**Task objective**
Identify each line in the records below that contains the word "beside", and copy it.

** Opening Record extracts block **

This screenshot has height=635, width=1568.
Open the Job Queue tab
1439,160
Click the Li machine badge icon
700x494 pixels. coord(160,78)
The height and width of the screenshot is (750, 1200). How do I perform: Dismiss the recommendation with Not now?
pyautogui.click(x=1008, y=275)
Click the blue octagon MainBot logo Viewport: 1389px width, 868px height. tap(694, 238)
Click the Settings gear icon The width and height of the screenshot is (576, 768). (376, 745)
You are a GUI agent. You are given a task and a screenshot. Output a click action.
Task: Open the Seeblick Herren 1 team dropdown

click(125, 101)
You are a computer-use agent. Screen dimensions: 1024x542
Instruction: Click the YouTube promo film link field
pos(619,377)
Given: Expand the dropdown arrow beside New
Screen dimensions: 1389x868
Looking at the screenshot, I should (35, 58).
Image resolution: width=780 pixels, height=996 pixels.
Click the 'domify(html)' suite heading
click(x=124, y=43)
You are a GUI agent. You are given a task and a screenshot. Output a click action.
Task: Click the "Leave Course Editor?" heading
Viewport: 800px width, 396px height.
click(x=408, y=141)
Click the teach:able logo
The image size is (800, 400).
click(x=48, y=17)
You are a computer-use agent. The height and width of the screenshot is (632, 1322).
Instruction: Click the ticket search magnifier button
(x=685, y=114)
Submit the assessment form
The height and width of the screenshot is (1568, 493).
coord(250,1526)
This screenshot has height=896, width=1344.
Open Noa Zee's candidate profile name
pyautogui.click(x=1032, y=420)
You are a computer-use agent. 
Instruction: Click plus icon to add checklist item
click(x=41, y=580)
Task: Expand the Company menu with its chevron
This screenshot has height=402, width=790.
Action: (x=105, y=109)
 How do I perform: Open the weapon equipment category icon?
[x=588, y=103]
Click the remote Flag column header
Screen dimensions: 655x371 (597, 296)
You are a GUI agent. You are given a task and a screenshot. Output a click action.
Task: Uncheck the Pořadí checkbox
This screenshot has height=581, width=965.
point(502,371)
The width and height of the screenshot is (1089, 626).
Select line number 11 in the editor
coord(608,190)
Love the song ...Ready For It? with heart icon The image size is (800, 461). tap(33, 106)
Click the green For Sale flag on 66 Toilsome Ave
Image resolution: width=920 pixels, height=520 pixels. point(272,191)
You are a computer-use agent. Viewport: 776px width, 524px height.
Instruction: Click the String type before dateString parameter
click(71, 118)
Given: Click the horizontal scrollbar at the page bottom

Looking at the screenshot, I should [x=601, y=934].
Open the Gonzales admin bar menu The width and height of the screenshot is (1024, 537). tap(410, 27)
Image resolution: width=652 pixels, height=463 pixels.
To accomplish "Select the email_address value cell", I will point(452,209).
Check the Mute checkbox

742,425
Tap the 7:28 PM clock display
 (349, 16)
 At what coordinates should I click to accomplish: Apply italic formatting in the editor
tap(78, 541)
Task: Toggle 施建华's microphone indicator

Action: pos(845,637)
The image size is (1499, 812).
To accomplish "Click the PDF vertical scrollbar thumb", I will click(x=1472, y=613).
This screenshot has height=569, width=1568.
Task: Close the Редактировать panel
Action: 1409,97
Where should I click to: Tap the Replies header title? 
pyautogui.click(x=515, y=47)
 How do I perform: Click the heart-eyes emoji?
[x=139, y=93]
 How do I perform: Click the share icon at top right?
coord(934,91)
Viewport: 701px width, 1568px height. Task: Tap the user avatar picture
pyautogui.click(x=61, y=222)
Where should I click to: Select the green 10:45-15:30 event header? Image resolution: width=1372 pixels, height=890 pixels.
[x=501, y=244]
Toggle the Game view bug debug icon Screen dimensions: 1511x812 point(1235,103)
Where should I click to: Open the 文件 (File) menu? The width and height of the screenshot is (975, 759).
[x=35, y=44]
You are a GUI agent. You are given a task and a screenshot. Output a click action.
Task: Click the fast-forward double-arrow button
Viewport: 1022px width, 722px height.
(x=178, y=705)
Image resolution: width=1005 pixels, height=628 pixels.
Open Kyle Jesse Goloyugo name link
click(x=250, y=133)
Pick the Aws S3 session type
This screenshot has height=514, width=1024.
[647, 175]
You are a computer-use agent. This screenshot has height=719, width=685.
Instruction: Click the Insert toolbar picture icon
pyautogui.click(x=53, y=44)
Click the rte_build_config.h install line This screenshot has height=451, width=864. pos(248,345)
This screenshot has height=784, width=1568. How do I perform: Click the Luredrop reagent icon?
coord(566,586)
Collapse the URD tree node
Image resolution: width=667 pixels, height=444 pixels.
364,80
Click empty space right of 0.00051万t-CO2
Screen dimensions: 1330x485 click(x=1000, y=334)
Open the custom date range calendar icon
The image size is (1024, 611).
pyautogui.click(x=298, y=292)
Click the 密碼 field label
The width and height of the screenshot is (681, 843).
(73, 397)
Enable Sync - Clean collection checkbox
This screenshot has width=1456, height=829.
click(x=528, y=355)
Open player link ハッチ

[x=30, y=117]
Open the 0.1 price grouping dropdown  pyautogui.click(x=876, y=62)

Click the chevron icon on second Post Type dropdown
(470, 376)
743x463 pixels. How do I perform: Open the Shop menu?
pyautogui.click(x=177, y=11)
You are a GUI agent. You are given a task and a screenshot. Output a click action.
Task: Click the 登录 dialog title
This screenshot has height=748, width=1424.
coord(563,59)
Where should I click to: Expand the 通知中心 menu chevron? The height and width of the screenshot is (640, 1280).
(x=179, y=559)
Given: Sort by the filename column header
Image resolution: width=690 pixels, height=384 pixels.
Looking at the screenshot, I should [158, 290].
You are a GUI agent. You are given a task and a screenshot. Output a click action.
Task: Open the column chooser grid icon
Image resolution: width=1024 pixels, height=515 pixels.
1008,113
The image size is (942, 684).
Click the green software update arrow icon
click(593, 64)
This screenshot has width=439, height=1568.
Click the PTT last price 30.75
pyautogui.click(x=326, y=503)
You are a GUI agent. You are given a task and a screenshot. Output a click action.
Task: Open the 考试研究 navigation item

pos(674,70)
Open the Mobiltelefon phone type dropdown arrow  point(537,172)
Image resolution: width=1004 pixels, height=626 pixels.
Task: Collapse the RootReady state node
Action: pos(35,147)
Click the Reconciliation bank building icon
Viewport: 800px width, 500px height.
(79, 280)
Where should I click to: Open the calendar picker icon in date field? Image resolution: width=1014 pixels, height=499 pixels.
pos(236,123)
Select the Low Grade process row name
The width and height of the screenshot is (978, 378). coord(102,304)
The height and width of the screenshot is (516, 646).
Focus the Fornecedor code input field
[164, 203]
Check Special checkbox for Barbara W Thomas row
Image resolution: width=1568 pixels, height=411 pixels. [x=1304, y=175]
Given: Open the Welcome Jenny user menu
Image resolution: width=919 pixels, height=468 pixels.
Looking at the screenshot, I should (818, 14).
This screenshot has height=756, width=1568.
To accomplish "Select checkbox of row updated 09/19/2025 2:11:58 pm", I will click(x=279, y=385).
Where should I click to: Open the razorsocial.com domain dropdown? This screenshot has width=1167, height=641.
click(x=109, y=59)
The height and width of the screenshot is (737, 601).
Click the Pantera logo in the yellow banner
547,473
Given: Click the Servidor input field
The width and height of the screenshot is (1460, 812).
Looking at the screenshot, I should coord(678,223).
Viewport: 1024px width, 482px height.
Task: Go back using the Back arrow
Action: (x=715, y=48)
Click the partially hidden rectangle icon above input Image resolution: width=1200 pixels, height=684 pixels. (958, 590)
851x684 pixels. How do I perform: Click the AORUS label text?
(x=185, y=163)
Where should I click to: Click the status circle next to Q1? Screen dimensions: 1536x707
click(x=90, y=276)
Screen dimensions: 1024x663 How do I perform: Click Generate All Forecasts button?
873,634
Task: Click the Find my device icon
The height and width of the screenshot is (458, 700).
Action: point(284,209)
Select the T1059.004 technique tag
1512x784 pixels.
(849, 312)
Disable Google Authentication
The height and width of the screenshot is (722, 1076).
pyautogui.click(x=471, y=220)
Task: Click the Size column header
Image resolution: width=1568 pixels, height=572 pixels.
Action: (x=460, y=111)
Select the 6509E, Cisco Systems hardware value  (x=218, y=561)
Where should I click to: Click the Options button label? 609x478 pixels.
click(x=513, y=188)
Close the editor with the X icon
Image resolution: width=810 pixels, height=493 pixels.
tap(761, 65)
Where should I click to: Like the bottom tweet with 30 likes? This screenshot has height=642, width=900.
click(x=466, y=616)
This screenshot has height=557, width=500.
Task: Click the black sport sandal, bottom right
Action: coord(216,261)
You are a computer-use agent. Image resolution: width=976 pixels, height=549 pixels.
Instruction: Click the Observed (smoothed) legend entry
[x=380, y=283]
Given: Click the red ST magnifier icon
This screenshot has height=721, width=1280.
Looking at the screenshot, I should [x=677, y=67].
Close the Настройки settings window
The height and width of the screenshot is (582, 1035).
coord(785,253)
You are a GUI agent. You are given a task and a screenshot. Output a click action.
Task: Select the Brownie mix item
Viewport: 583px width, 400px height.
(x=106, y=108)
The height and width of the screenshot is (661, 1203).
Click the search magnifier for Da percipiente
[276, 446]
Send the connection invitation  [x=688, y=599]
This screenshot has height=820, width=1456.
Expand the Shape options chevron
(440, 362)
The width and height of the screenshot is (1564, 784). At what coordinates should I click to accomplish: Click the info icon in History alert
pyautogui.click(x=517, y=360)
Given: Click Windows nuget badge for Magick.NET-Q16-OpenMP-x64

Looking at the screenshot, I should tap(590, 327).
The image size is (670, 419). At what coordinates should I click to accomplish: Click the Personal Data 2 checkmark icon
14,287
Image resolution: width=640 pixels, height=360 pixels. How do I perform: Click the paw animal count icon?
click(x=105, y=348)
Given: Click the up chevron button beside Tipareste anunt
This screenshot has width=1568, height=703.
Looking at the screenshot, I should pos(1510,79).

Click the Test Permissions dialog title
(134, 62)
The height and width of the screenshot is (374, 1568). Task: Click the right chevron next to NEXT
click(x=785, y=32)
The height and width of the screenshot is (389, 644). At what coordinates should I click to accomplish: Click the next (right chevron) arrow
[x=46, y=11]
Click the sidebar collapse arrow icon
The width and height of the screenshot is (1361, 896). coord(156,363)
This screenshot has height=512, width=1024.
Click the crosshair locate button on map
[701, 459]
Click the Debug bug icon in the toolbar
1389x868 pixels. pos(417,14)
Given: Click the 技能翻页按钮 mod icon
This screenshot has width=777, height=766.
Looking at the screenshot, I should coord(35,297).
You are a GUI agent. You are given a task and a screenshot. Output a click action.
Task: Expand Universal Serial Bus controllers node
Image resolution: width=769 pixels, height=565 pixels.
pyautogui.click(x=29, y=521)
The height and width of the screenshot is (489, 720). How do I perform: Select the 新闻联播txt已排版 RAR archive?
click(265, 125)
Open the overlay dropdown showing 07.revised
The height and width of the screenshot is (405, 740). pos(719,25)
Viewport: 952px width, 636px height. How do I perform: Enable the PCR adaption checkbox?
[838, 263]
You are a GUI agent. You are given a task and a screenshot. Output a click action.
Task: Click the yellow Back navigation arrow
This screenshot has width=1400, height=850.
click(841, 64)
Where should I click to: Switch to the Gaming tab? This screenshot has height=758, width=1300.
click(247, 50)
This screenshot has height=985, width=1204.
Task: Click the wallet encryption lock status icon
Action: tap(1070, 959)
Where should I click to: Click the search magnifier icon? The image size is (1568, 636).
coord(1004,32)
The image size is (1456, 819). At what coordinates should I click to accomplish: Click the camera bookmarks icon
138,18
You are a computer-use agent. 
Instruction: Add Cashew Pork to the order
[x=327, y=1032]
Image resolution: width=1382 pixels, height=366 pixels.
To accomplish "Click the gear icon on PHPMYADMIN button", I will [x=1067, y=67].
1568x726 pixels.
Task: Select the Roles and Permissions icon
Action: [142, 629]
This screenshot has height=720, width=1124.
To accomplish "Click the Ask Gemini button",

** Closing Record extracts block **

**Task output**
Given: Expand the dropdown arrow beside New
Given: Click the up chevron button beside Tipareste anunt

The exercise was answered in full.